PRO14 organisers have confirmed they are in the early stages of expanding the league with the addition of Super Rugby’s four South African franchises.
Talks with SA Rugby have begun after its standing within SANZAAR appears to have been diminished, with the Springboks not taking part in The Rugby Championship this autumn while the All Blacks and Wallabies will play two Tests prior to the competition.
Last month it became known that the Cheetahs would play no part in the 2020-21 PRO14 season until January, while the Southern Kings were liquidated by SA Rugby following years of financial toil. The first round of the new season kicks off next weekend on October 3.
In a statement released on Wednesday morning, PRO14 Rugby explained: “SA Rugby’s long-standing commitments are to field two teams in the Pro14 and in light of the withdrawal of the Southern Kings, discussions are on-going about fulfilling this agreement from 2021 using a replacement team from its current professional franchises.

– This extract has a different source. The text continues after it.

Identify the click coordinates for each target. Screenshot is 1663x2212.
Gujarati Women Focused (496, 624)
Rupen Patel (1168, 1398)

“Additionally, both Pro14 Rugby and SA Rugby are in early discussions about potentially expanding the tournament and deepening our partnership to include more South African franchises from 2021.”
For the Sharks, Lions, Stormers and Bulls to also join the competition, it has been reported that the Cheetahs would lose their place meaning the competition would be the ‘PRO16’. Such a step would add further rancour to the situation within South African rugby after the Kings were made insolvent.

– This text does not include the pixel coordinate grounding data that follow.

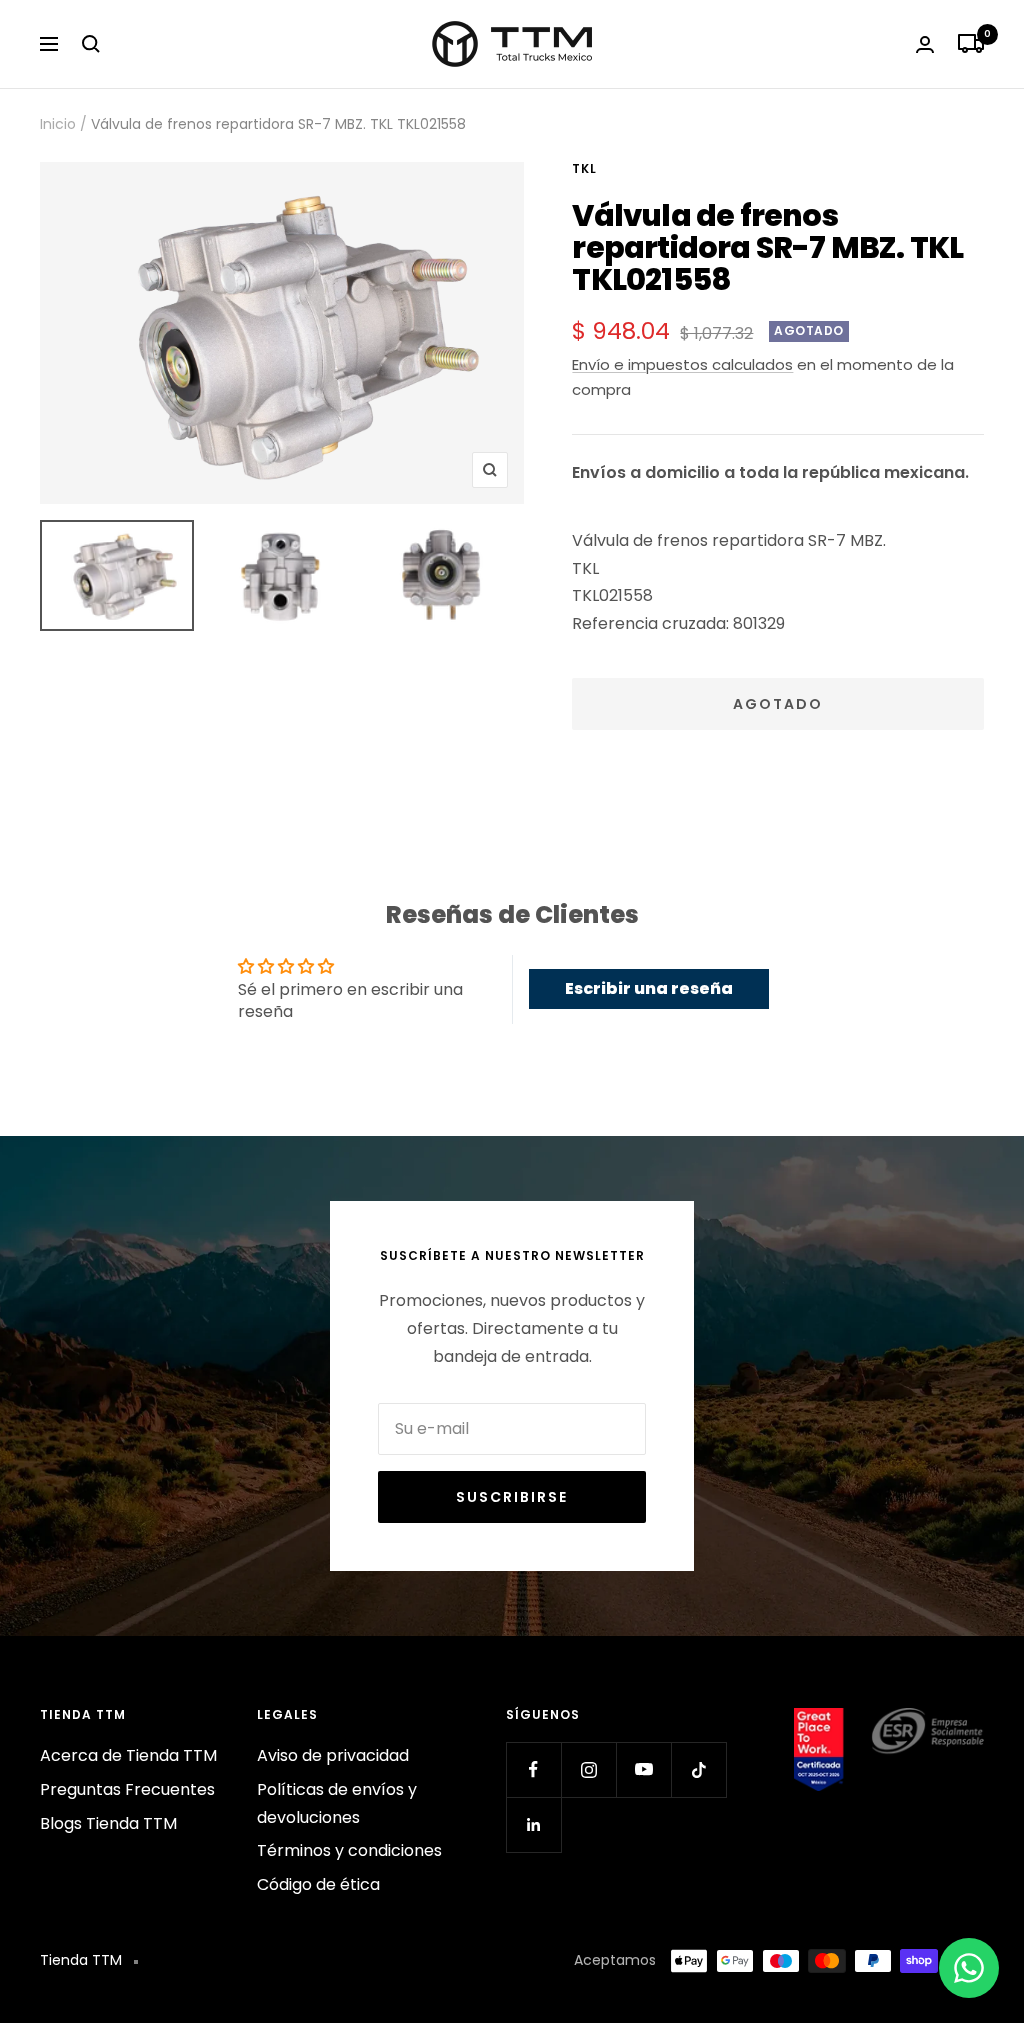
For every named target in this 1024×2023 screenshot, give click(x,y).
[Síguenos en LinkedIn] (533, 1824)
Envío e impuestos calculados (682, 364)
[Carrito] (971, 44)
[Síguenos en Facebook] (533, 1769)
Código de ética (318, 1884)
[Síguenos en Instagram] (588, 1769)
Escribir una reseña (649, 988)
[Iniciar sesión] (925, 44)
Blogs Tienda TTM (108, 1823)
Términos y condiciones (349, 1850)
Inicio (58, 124)
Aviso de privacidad (333, 1755)
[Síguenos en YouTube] (643, 1769)
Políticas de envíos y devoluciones (337, 1803)
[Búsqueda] (91, 44)
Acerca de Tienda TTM (128, 1755)
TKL (584, 168)
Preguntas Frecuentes (127, 1789)
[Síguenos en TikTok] (698, 1769)
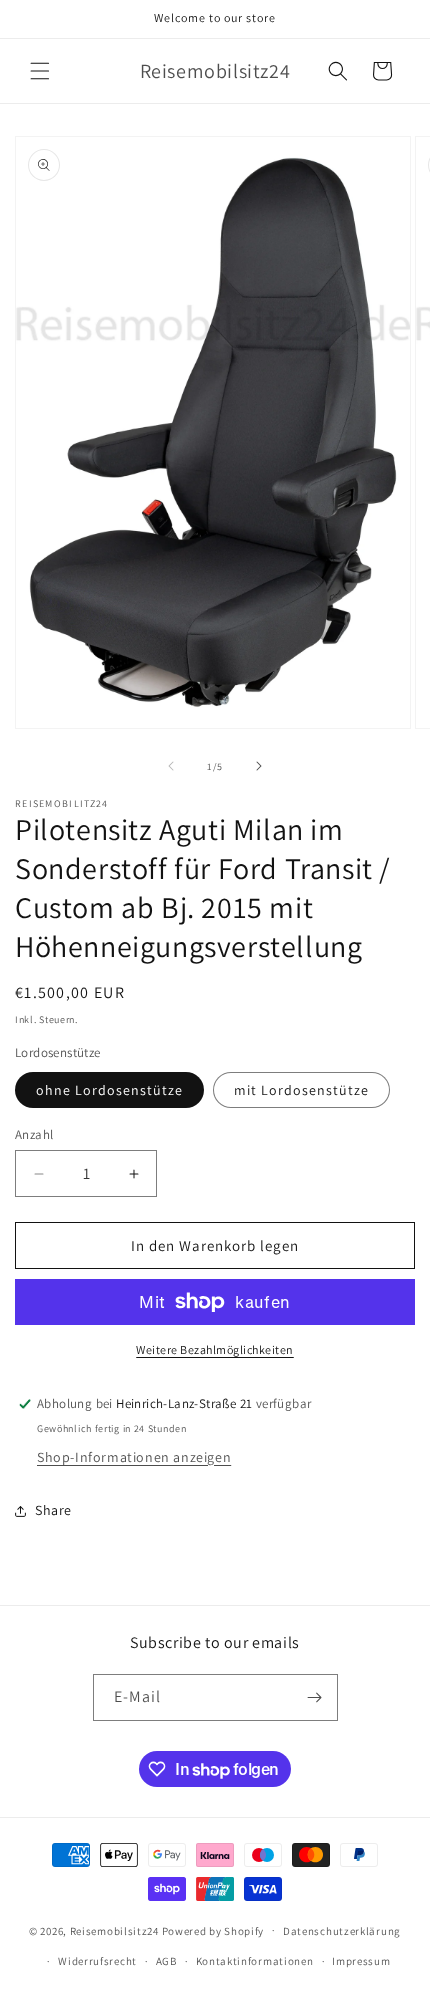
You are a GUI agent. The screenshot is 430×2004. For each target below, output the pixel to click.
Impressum (361, 1961)
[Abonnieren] (315, 1697)
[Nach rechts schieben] (259, 766)
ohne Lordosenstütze (109, 1090)
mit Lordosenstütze (301, 1090)
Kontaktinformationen (255, 1961)
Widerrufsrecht (97, 1961)
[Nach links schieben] (171, 766)
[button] (40, 71)
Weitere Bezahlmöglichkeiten (215, 1349)
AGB (166, 1961)
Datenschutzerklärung (342, 1931)
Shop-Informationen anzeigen (134, 1457)
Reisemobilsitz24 (114, 1930)
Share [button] (53, 1510)
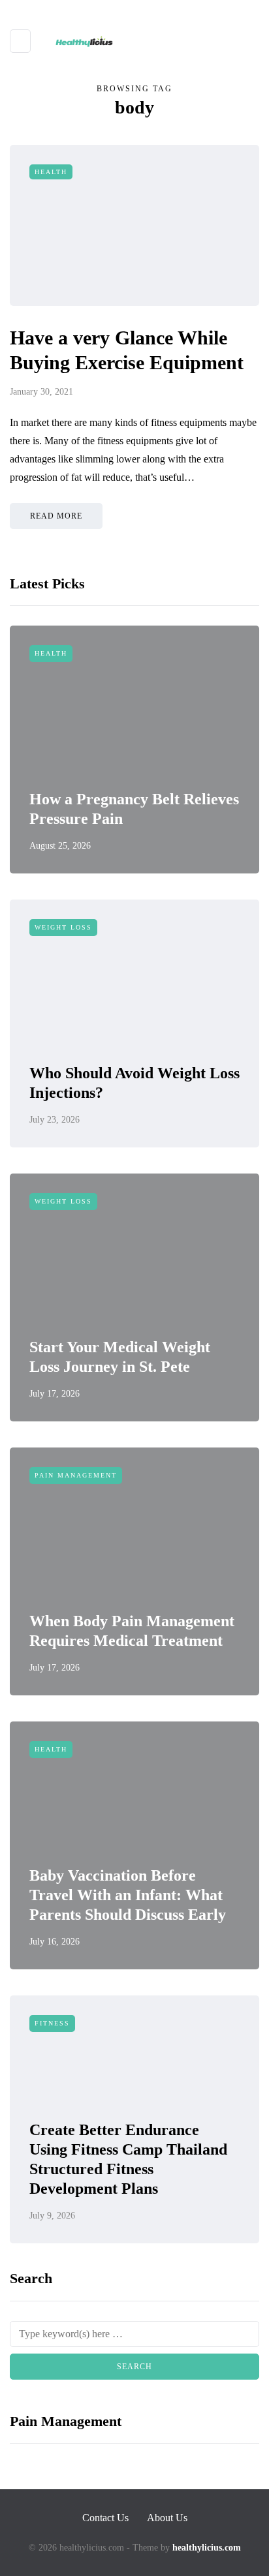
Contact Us (105, 2517)
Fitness (52, 2023)
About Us (167, 2517)
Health (51, 171)
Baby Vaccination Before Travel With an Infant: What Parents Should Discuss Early (127, 1895)
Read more (56, 516)
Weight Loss (63, 927)
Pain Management (76, 1475)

SA Rugby have addressed its need to curtail its spending by making £56m worth of cuts, to the detriment of the Kings and the Eastern Province Union.

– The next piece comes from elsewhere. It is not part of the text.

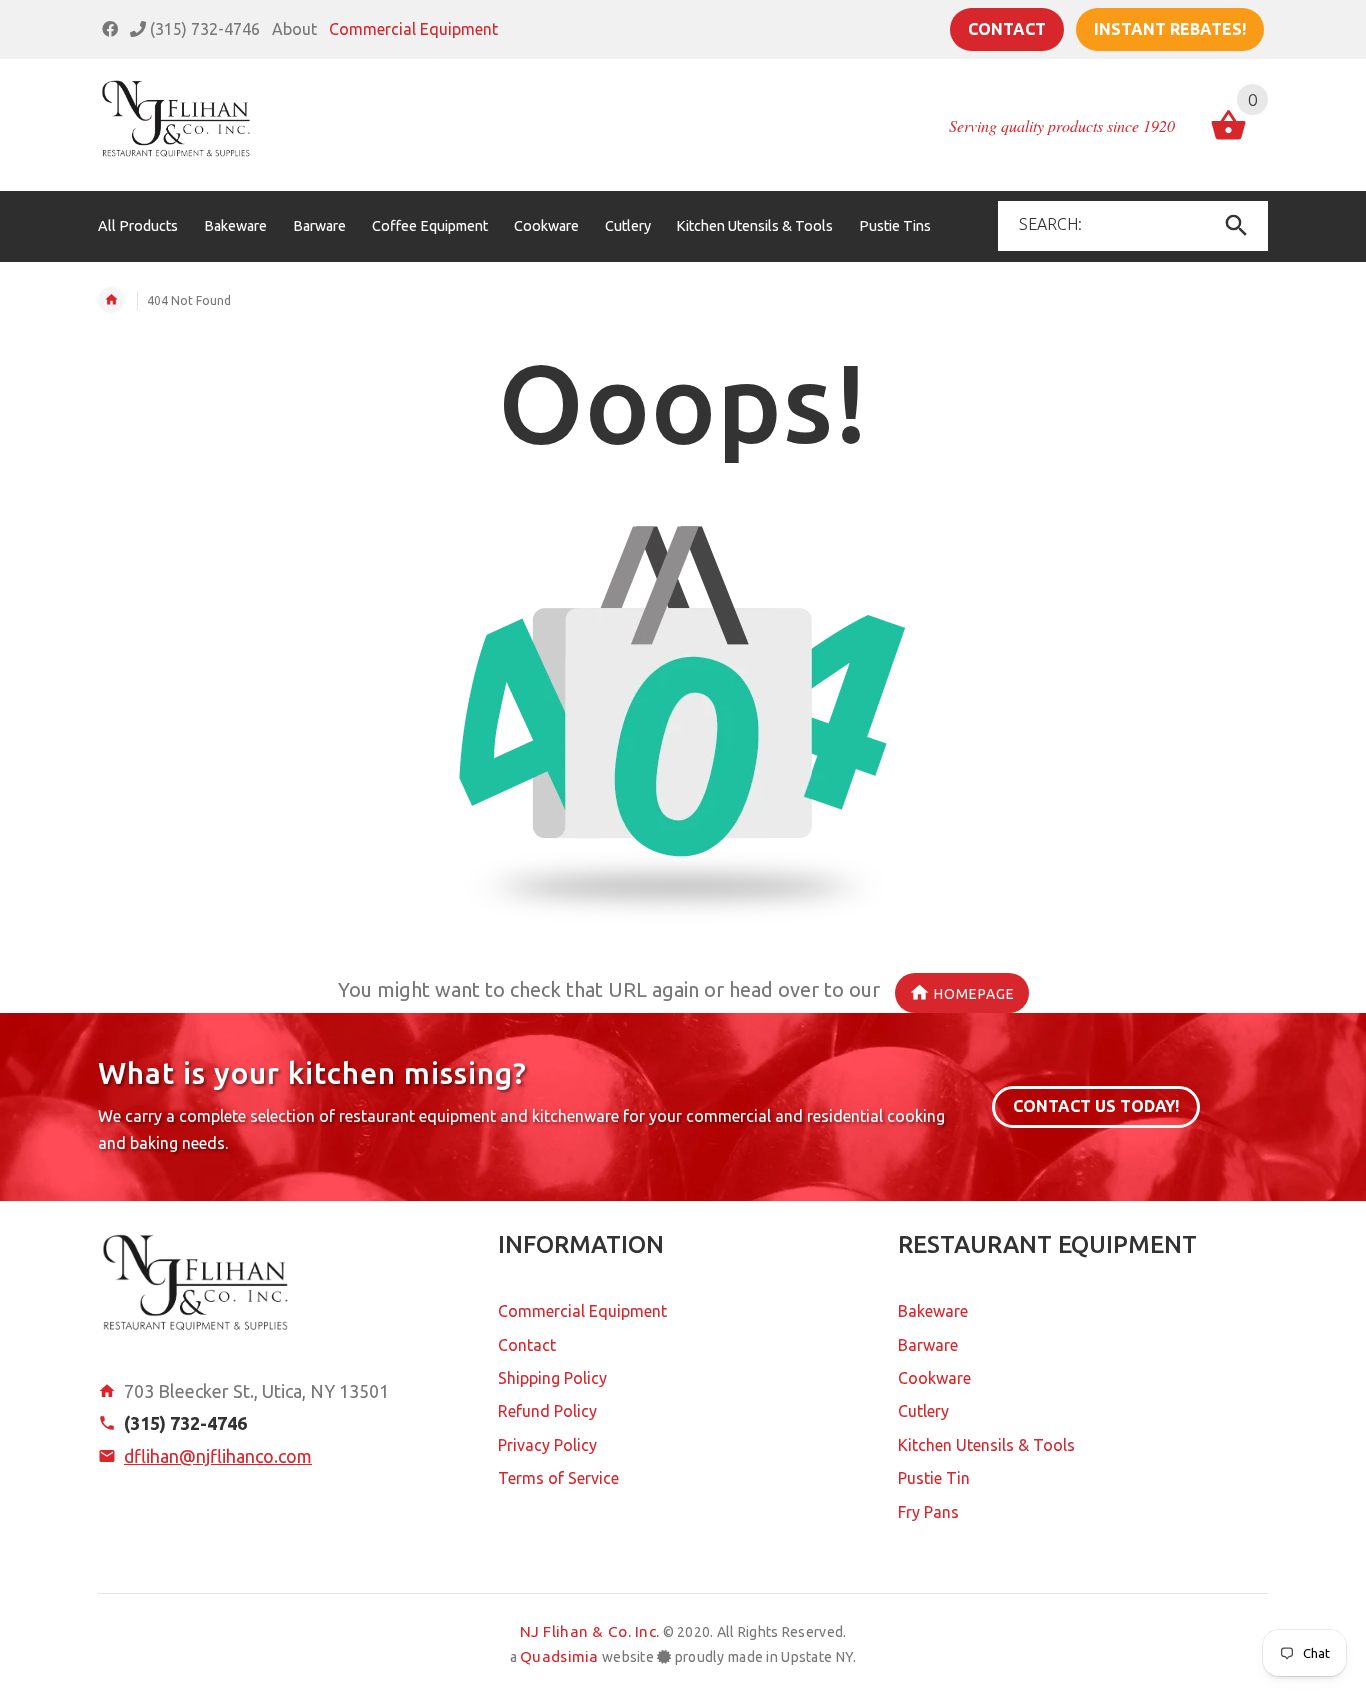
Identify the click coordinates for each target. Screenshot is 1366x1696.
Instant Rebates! (1170, 29)
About (294, 29)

“The history of the Kings has been one of expectation and anticipation but unfortunately the parallel story of commercial failure couldn’t be wished away any longer,” SA Rugby president Mark Alexander said.
“The debts the organisation has accumulated over the years are considerable and in the current environment, the only certainty was that they would grow.
“The membership of SA Rugby has invested heavily in the Kings project but it is now time for a re-examination of what is the appropriate and sustainable pathway for rugby in the Eastern Province.”